A group I reguarly teach were a little sad that drama would be coming to an end for the summer. Obviously that is lovely for me to hear and so much better than whoops of joy and cries of freedom! Thinking that it might be nice to do something over the summer with this group, I came up with the idea of doing a play-in-a-day with them. Now, that is not a new concept. It is an oft-used model in theatre and it works very well. I thought it would be nice to present something that we could invite their friends and relations along to at the end of the day. It would also give focus to the proceedings. Having wanted to tackle Shakespeare with this particular group for some time now, I decided on a pint-sized version of 'A Mid Summer Night's Dream' and so began editing (liberally, I must say, sorry Wills) the script to fit the size of group and their theatrical preferences. Eventually I came up with roughly an hours worth of script that gave them all equal crack of the dramatic whip and that was achievable in a day. I gave them the script and a list of props and costumes in advance and kept my fingers crossed!

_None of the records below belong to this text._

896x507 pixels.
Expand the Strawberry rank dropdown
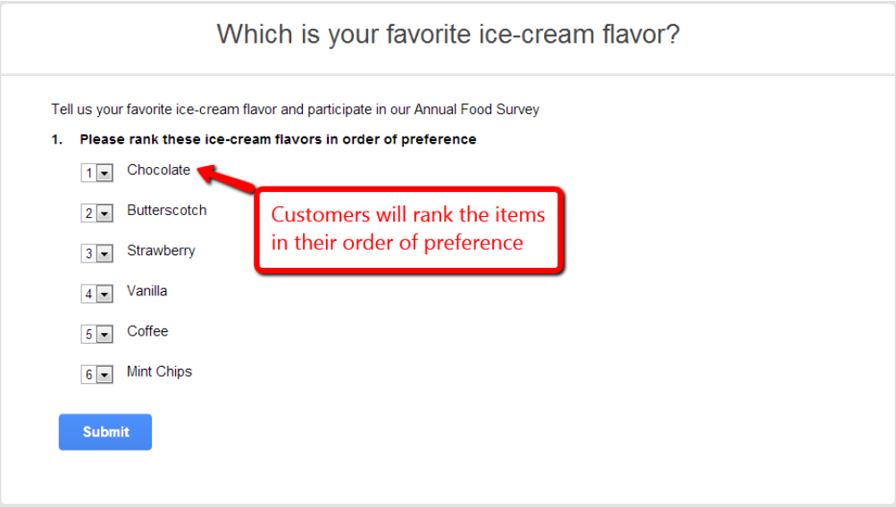click(96, 254)
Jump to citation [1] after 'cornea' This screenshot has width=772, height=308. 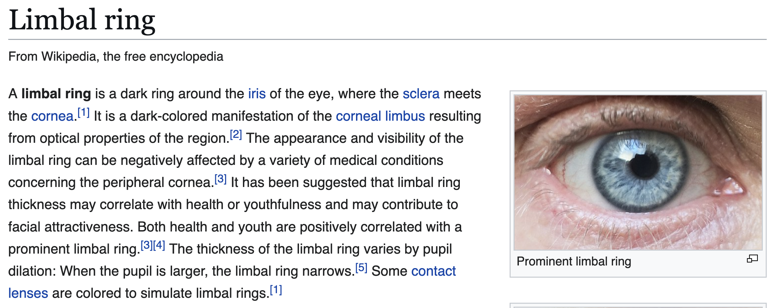coord(84,112)
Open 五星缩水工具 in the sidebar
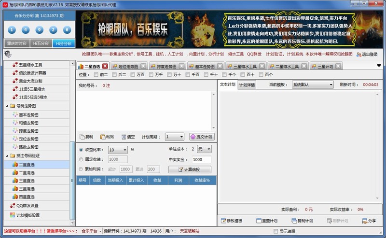Viewport: 386px width, 238px height. coord(30,65)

I should have known really that they would all come fully prepared with the most wonderful costumes, the most imaginative and theatrical props, and many of them with their lines committed to memory. I am very lucky to work with such a committed group of young people. Theseus and Hippolyta had the most regal of robes, Oberon and Puck had crowns made of leaves, the fairies were beautifully fairy-like, Starveling had a moon, a dog AND a lantern and Bottom's donkey's head was a sight to behold. Incredible! Rehearsals began...
We basically had time to go through the whole show but once before 3pm had arrived and the curtain was going up - well, the flaps on the marquee were lifted and the audience were seated on straw-bales. Which fitted perfectly with our woodland setting. The kids were amazing. They were running around entering and exiting in amongst the audience, they spoke up and enjoyed the humour of the piece and, above all, didn't bat an eyelid that they were speaking Shakespearian lines. They were just lines. I did have to do some explanations about what certain words meant, what some bits were really saying but overall I was surprised at just how instinctively they understood the language. It just makes sense. Which, of course, it actually does. When you know the story and you know your character, it just clicks. They may not be able to articulate how it makes sense but they basically know what they are saying. So they say it. It was one of the best days we have had. Whether they will be in a hurry to delve into the world of Shakespeare again I don't know. Perhaps some of them will want to but others may not. Nevertheless, they stood up in front of an audience and performed a Shakespeare play-in-a-day without protest and what's more, they actually enjoyed it. Job done.